━━━━━ ページ抜粋 ━━━━━
電子線照射による結晶の電気的特性の有無を調べるため、電子線照射前後において不純物分析を実施した。参考のため熱処理後についても不純物分析を実施した。それぞれの場合の亜鉛濃度をGaとの比で以下の第1表にまとめて示す。


第1表より電子線照射前と10分の照射後では亜鉛の濃度が殆ど変化していないことがわかる。前述したジー.ジャコブス(G.Jacobs)他『ジャーナル オブ クリスタル グロース(Journal of Crystal Growth)』42巻1977年pp136−143で述べられた熱処理の場合には、亜鉛濃度のGaに対する比が低下し、電子的特性が変化するという報告を考慮すると、電子線照射の場合、電気的特性の変化はないといえる。
第3図を参照して発光ダイオードの具体例を説明する。第3図に示すように、サファイア基板6上に、亜鉛に添加しないAlxGa1-xN(0≦x≦1)単結晶層(n型)7を形成し、次いで、結晶層7の一部に亜鉛(Zn)を選択的にドープして半絶縁性のAlxGa1-xN層(I型)8を形成する。そして、その亜鉛添加AlxGa1-xN層8に対して本発明により電子線照射した後、結晶層7及び8の各々の露出部分に金属電極を形成し、それら金属電極の各々リード線9A及び9Bを接続して、発光ダイオードを形成した。かかる発光ダイオードの両リード線9A及び9B間に電流を流したところ、従来のAlGaN発光ダイオードに比較して高い効率で発光した。
発明の効果 以上説明したように、本発明の発光素子の作製方法では、亜鉛添加AlxGa1-xN結晶(青色発光材料)成長後にその結晶に電子線を照射する。従って、通常の市販の走査電子顕微鏡あるいは陰極線発光測定装置における加速電圧および試料電流を用いて、材料の電気的特性を変化させることなく、短時間でかつ容易に青色発光強度の増大を図れる。更に、試料の厚さの薄い厚いにかかわらず、効率的に青色発光強度の増大を図れる。
━━━━━
上記のページ抜粋を、一字も変えずに全文抜き出すこと。
━━━━━ データ行 ━━━━━
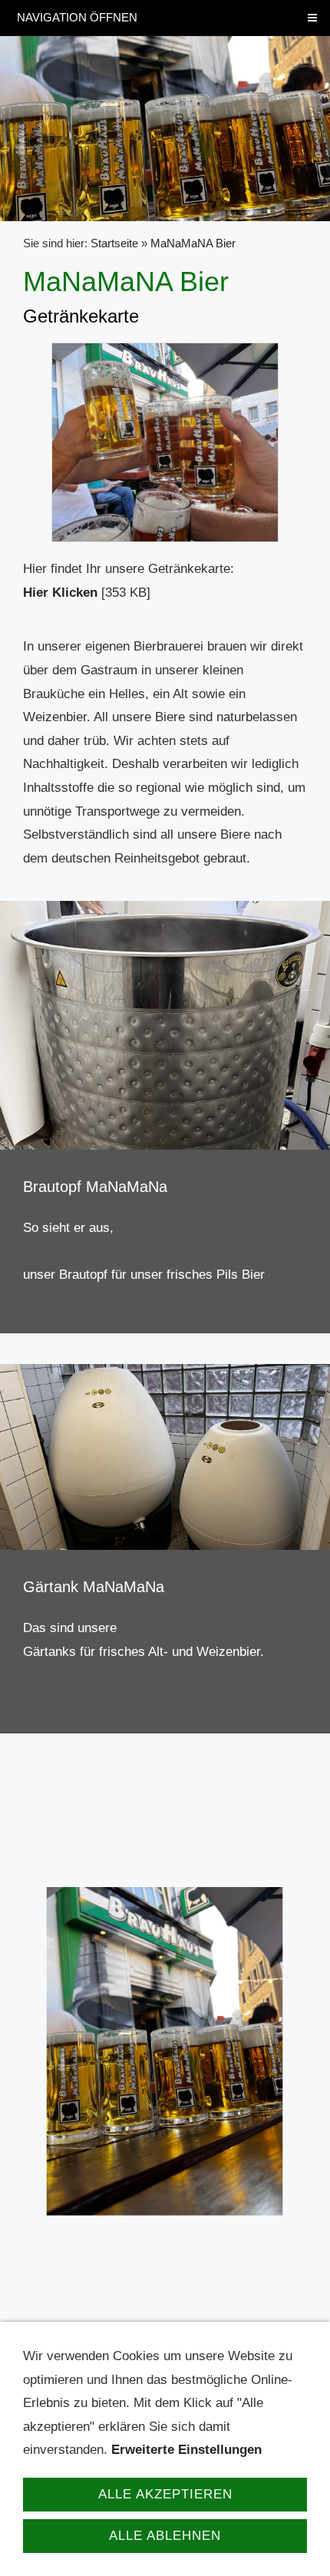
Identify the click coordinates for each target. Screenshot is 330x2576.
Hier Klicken (60, 592)
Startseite (114, 243)
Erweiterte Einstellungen (186, 2449)
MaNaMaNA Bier (193, 243)
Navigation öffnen (77, 17)
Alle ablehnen (165, 2535)
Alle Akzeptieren (165, 2494)
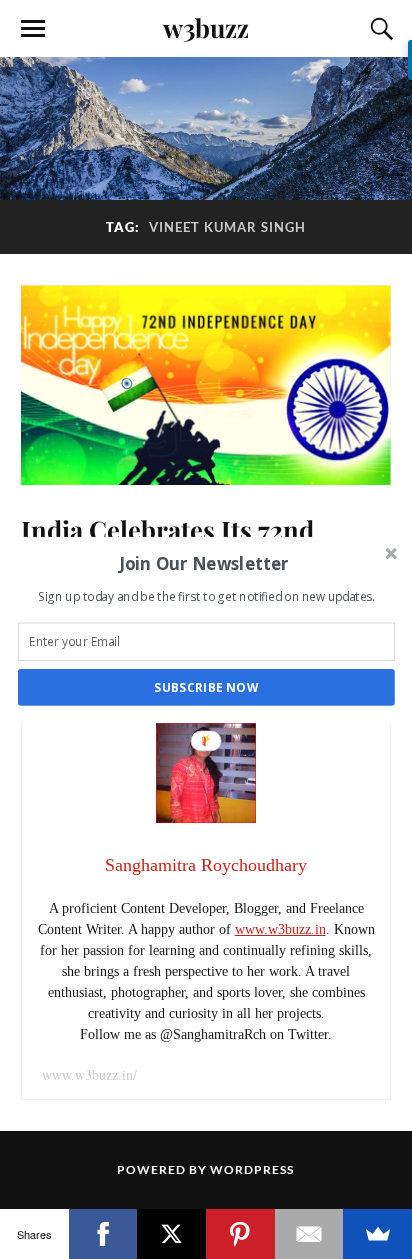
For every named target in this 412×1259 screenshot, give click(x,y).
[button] (204, 562)
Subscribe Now (206, 687)
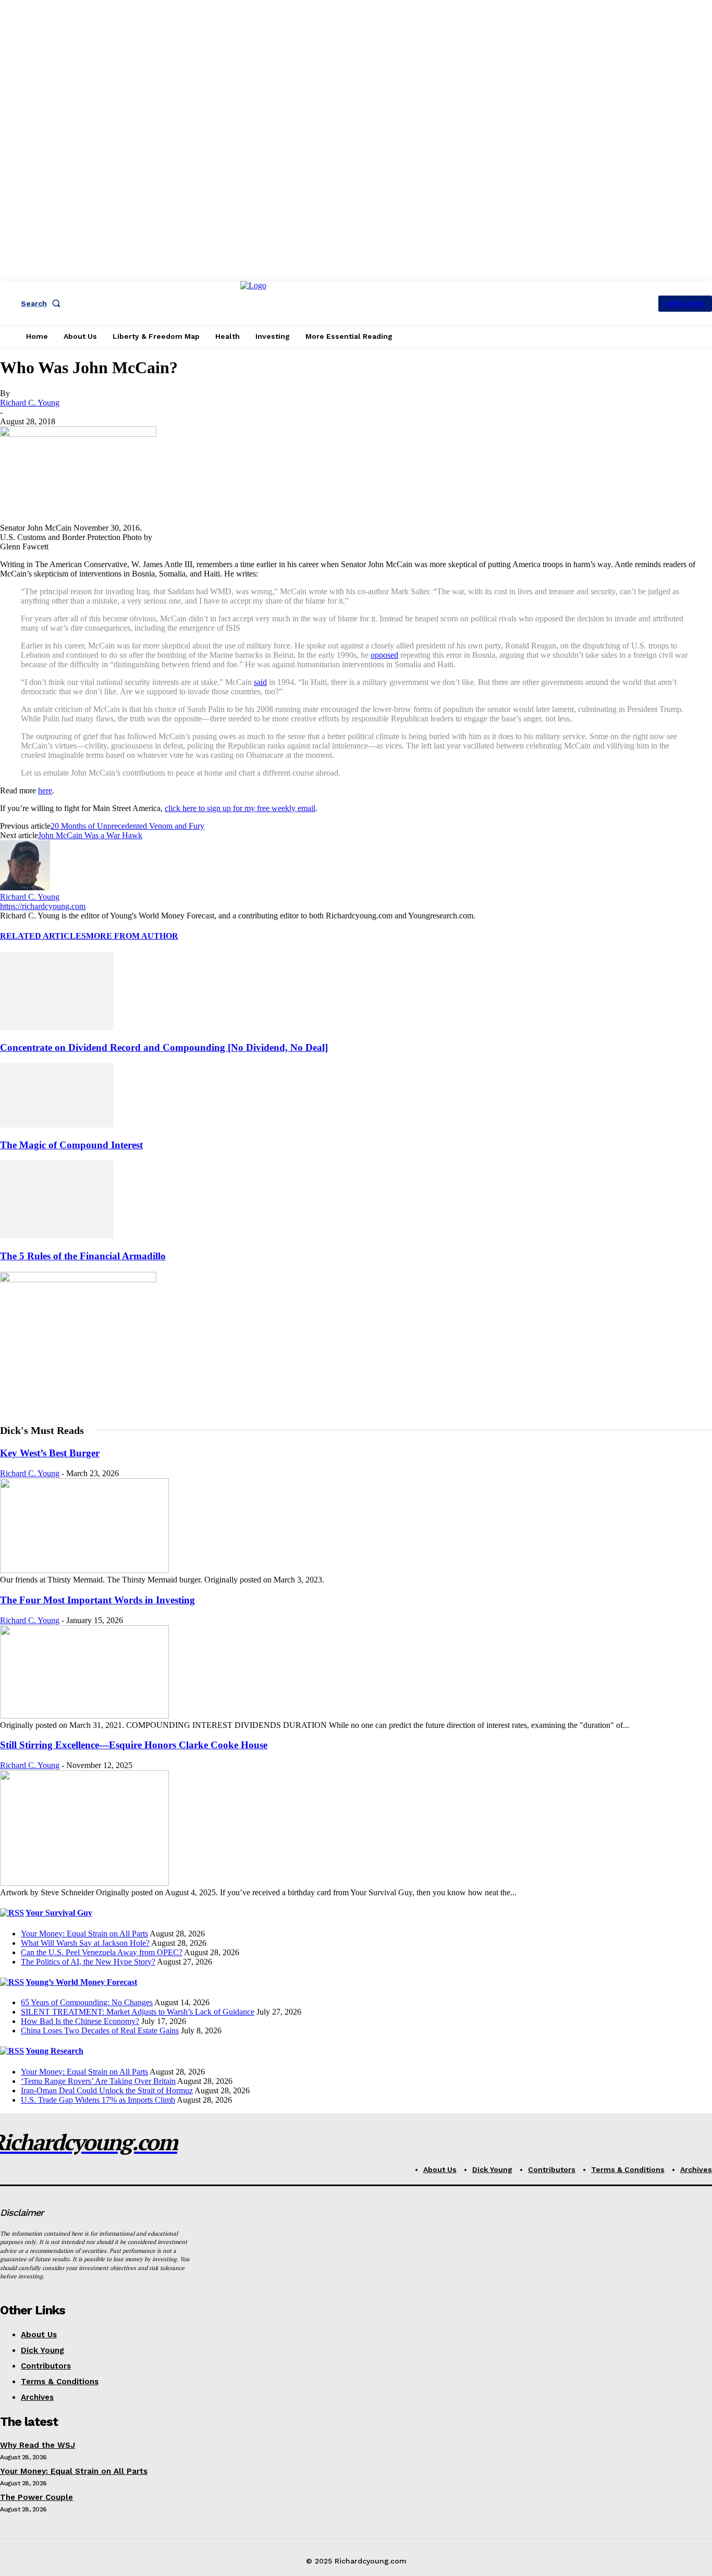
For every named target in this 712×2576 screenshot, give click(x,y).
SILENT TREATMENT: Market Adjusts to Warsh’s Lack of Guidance (137, 2011)
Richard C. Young (29, 402)
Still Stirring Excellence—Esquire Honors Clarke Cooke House (133, 1744)
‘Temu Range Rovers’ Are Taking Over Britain (98, 2081)
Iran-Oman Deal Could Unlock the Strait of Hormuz (107, 2090)
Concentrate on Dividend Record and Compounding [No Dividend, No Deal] (164, 1047)
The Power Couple (36, 2497)
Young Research (54, 2050)
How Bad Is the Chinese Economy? (80, 2021)
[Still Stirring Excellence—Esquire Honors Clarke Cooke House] (84, 1883)
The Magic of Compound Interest (71, 1144)
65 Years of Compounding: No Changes (87, 2002)
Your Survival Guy (59, 1912)
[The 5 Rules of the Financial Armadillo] (57, 1235)
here (45, 790)
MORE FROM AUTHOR (132, 935)
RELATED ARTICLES (43, 935)
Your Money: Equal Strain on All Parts (84, 1933)
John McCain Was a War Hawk (90, 835)
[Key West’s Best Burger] (84, 1570)
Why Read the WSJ (37, 2445)
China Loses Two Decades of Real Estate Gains (100, 2030)
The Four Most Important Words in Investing (97, 1599)
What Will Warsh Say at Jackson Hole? (85, 1943)
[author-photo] (25, 887)
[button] (43, 303)
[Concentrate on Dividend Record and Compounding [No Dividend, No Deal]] (57, 1027)
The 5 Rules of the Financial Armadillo (83, 1255)
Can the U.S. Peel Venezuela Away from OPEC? (101, 1952)
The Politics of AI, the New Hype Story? (88, 1961)
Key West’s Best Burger (50, 1453)
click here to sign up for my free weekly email (240, 808)
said (260, 682)
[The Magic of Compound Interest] (57, 1124)
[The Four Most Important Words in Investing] (84, 1715)
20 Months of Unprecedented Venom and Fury (127, 825)
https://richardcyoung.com (42, 906)
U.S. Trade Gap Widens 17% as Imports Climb (98, 2099)
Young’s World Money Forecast (81, 1982)
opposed (384, 655)
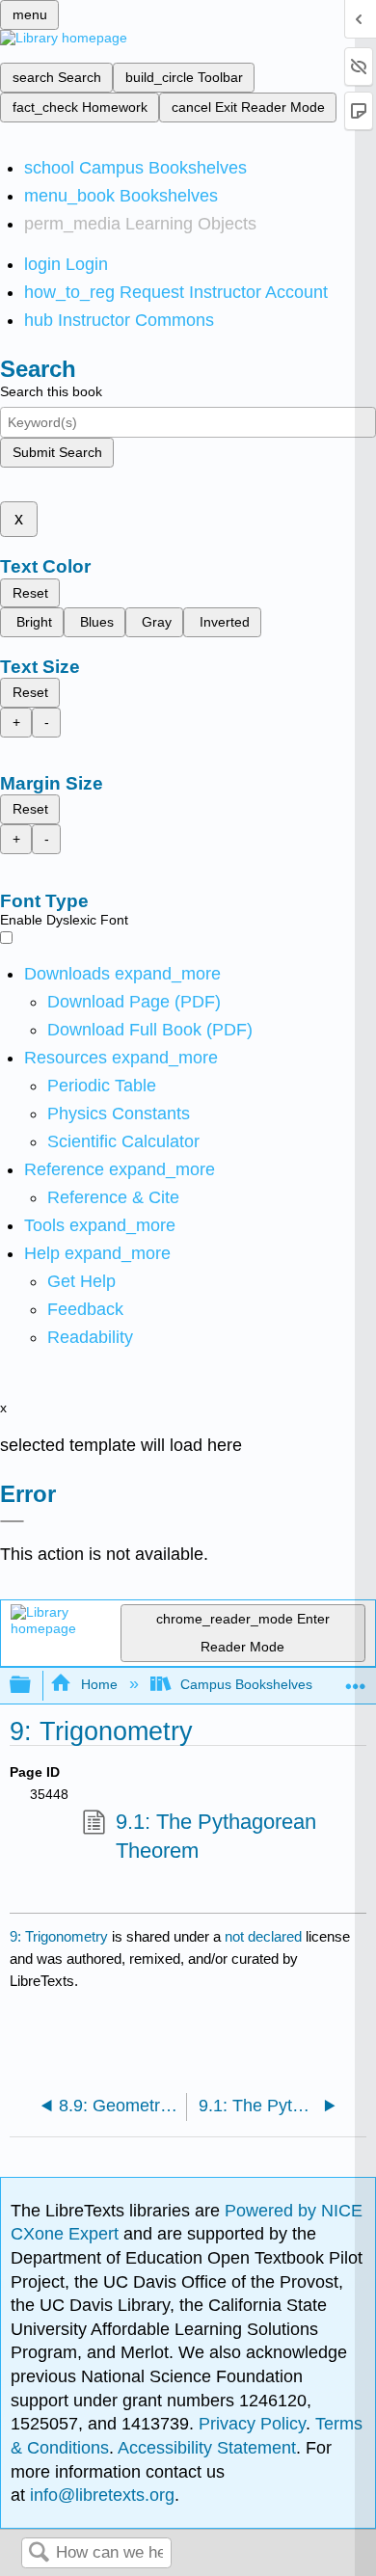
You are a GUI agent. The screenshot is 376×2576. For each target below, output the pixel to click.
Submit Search (57, 452)
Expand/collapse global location (355, 1680)
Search (38, 2553)
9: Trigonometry (59, 1936)
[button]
━━━━━
### 解答
電子線照射による結晶の電気的特性の有無を調べるため、電子線照射前後において不純物分析を実施した。参考のため熱処理後についても不純物分析を実施した。それぞれの場合の亜鉛濃度をGaとの比で以下の第1表にまとめて示す。


第1表より電子線照射前と10分の照射後では亜鉛の濃度が殆ど変化していないことがわかる。前述したジー.ジャコブス(G.Jacobs)他『ジャーナル オブ クリスタル グロース(Journal of Crystal Growth)』42巻1977年pp136−143で述べられた熱処理の場合には、亜鉛濃度のGaに対する比が低下し、電子的特性が変化するという報告を考慮すると、電子線照射の場合、電気的特性の変化はないといえる。
第3図を参照して発光ダイオードの具体例を説明する。第3図に示すように、サファイア基板6上に、亜鉛に添加しないAlxGa1-xN(0≦x≦1)単結晶層(n型)7を形成し、次いで、結晶層7の一部に亜鉛(Zn)を選択的にドープして半絶縁性のAlxGa1-xN層(I型)8を形成する。そして、その亜鉛添加AlxGa1-xN層8に対して本発明により電子線照射した後、結晶層7及び8の各々の露出部分に金属電極を形成し、それら金属電極の各々リード線9A及び9Bを接続して、発光ダイオードを形成した。かかる発光ダイオードの両リード線9A及び9B間に電流を流したところ、従来のAlGaN発光ダイオードに比較して高い効率で発光した。
発明の効果 以上説明したように、本発明の発光素子の作製方法では、亜鉛添加AlxGa1-xN結晶(青色発光材料)成長後にその結晶に電子線を照射する。従って、通常の市販の走査電子顕微鏡あるいは陰極線発光測定装置における加速電圧および試料電流を用いて、材料の電気的特性を変化させることなく、短時間でかつ容易に青色発光強度の増大を図れる。更に、試料の厚さの薄い厚いにかかわらず、効率的に青色発光強度の増大を図れる。